For the past 20 years, the EU has been looking for a brand-new way (different from both China and the US) to balance the digital onslaught on our lives and a specific idea of freedom. Europe initially attempted to establish safeguards by creating the role of Data Controller. In reality, the first European law was established in 1995, under the form of a “data protection” directive. The juridical notion then appeared in 2000, in Article 8 §1 of the Charter of Fundamental Rights, which went into full legal effect with the Lisbon Treaty of 2007. It was concretely used the following year in a framework decision about setting up police and judicial co-operation in criminal matters in Europe.
Obviously the most solid base is the GDPR, to which I greatly contributed, and which was applied in all Members States on 25 May 2018, immediately after it was voted. During my third and last European mandate (as VP of the Committee of Judicial Affairs), from 2014 to 2018, a small number of members, including myself, have drawn clear judicial lines to identify an impassable protection area. For example, the vital interests of corporations had to be protected from the ever-expanding digital technologies by means of the “Trade Secrets” directive. The context of demands for transparency for companies or institutions has made mandatory the protection of true whistleblowers against opaque financial or political powers. Another example would be the “Satellite and Cable” directive in the eponymous sector. Another necessity imposed by the many Europeans travelling within the EU was the rationalisation of data portability inside the 27 Member States. And finally began the epic battle for the rescue of the European creative economy through a better distribution of the wealth generated by the entire chain of artistic and journalistic creators. At the time, this industry was worth around 536 billion Euros per year (more than the automotive and telecommunication sectors combined) and employed more than 7 million people.

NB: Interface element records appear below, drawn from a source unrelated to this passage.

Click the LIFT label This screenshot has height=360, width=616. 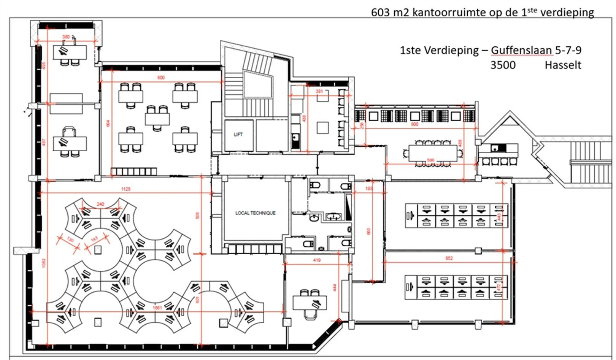point(238,135)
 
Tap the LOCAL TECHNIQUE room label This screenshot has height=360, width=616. point(255,213)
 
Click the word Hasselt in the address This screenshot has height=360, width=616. point(563,65)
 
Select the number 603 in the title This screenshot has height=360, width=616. point(381,13)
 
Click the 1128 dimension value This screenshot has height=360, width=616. point(125,189)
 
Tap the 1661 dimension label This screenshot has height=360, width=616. point(157,308)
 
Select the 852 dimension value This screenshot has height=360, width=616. point(449,259)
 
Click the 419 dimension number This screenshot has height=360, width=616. point(316,260)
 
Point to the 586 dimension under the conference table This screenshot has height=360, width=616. point(430,160)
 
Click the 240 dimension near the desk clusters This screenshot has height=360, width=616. point(100,205)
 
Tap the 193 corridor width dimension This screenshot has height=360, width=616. point(369,189)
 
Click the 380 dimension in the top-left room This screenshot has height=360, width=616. point(66,37)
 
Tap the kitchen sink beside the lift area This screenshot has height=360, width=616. point(296,141)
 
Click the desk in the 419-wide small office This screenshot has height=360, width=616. point(310,303)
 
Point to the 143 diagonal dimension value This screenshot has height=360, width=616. point(94,239)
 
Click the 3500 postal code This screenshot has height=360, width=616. point(503,65)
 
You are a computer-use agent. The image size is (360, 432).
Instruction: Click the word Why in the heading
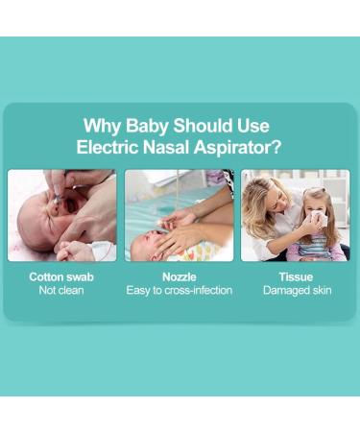point(103,126)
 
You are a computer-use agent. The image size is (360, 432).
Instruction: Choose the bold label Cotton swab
point(61,276)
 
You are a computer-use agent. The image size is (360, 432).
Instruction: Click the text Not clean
point(61,290)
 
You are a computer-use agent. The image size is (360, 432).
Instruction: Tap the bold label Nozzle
point(179,276)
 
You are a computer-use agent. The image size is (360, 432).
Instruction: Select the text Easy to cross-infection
point(179,290)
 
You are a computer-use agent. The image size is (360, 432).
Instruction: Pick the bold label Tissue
point(295,276)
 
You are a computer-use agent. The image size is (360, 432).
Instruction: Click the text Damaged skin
point(295,290)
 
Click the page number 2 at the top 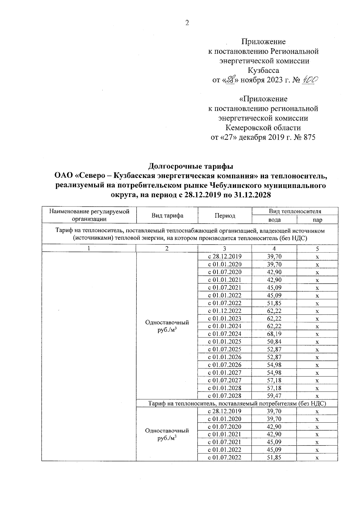pos(187,23)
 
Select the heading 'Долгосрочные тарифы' pos(191,166)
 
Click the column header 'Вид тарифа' pos(167,216)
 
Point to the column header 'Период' pos(225,216)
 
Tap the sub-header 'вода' pos(274,220)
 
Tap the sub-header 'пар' pos(317,220)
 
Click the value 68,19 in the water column pos(274,334)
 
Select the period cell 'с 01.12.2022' pos(225,311)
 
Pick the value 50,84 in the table pos(274,342)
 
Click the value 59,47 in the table pos(274,396)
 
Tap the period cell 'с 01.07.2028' pos(225,396)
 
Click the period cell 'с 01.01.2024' pos(225,326)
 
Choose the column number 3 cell pos(225,249)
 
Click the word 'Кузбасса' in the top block pos(263,71)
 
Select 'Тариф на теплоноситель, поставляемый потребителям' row pos(237,404)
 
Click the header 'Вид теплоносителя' pos(295,211)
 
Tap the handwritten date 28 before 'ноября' pos(230,80)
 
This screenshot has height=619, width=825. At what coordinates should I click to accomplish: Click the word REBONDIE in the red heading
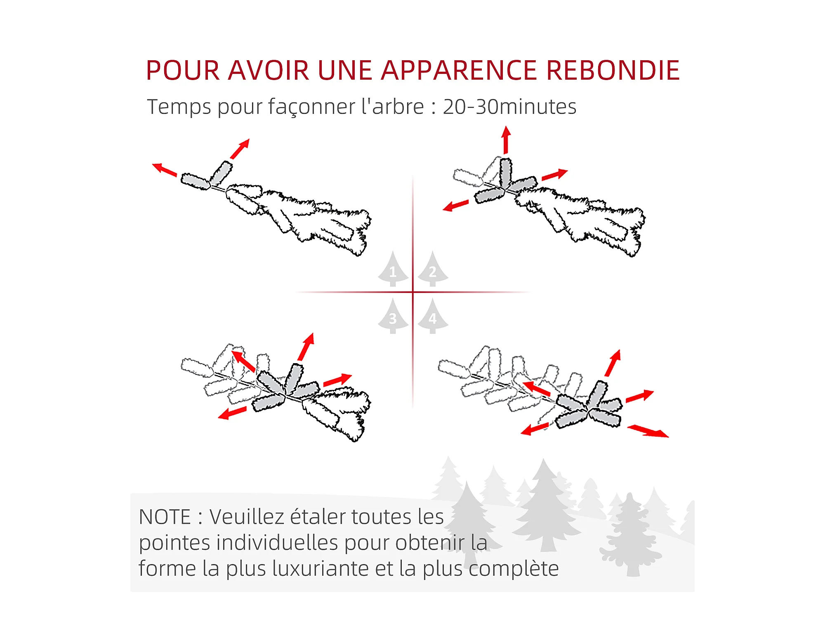tap(613, 70)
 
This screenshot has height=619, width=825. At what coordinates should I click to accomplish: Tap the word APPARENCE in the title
tap(459, 70)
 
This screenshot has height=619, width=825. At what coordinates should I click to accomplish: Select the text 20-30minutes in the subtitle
tap(509, 106)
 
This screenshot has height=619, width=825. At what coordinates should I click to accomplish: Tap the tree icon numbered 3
tap(393, 317)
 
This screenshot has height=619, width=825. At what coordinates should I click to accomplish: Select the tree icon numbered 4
tap(433, 317)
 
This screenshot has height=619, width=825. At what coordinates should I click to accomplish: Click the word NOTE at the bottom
tap(165, 517)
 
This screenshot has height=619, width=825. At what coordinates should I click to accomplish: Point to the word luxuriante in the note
tap(320, 569)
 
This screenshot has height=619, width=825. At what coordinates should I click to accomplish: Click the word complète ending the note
tap(514, 569)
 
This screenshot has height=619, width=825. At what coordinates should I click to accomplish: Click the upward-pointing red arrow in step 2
tap(506, 140)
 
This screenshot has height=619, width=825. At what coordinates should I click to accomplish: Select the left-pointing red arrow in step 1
tap(165, 170)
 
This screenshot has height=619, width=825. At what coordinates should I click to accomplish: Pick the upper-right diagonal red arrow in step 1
tap(240, 149)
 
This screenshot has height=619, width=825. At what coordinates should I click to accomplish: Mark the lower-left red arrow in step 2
tap(455, 206)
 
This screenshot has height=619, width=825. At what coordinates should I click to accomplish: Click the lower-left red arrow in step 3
tap(232, 413)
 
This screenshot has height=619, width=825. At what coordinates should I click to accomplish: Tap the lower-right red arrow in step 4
tap(648, 431)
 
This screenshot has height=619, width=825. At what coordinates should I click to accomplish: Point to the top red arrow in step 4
tap(613, 363)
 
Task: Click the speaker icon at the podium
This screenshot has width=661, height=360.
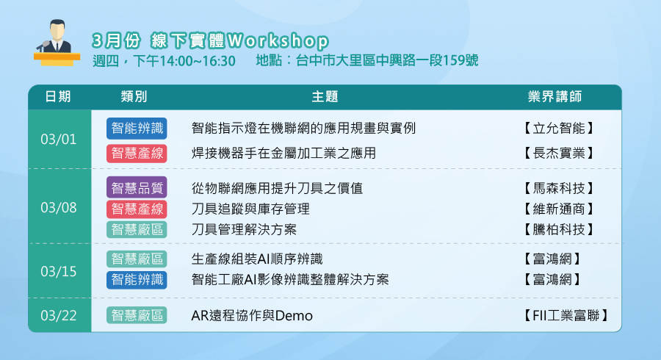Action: point(57,43)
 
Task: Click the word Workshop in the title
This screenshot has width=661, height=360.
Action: point(278,41)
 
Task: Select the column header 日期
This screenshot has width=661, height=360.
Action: point(58,96)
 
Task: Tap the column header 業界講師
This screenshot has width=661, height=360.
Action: point(555,96)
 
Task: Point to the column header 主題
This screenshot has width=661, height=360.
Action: point(325,96)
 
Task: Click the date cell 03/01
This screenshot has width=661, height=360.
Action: point(59,139)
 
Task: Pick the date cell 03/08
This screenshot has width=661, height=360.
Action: point(59,207)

The sanitary crisis, by ravaging lives, wealth and thus jobs, brought to light more than ever the undeniable importance of digital technologies, yet also the fundamental, non-negotiable, and mandatory respect of the rights on which our democracies are built. And in Europe, we have shed blood to get to this point. This time however, the public opinion has not remained unaffected, it debates, it understands. We are aware that this entire situation is fragile, transitioning, searching for doctrines as new fulcrums.
Such is the purpose of the Institute for Digital Fundamental Rights (https://idfrights.org), which aims to develop a solid body of law in two sectors. It is vital that we defend the fundamental freedoms (individual or collective), as well as the liberties required for the powerful independence of our economic entities; that we defend them from the sometimes sprawling encroachment of digital technologies, coordinated by financial empires stronger than nation-states. Like for our fundamental freedoms, the big sectors of the national economies of Europe (and first and foremost of France) must be ready to strike from the moment they are affected or threatened by the digital world. Especially when in that domain there is a lack of new rules, standards, or norms, thus a demand for the creation or update of national, or directly community, law.
In the long term, European citizens will not abide by economic or commercial rat races. Neither by black holes in the galaxy of our very hard-fought and unstable freedoms. The sanitary situation has brought to the forefront the anxious demands for sovereign protective measures to Brussels, even though their own governments had refused the transfer of jurisdiction to the EU. Regarding digital technologies, the “European third way must grow stronger: its legislation is still in its teenage state. Let us hope it will soon reach adulthood. Otherwise Europe will face continent-wide downgrading.”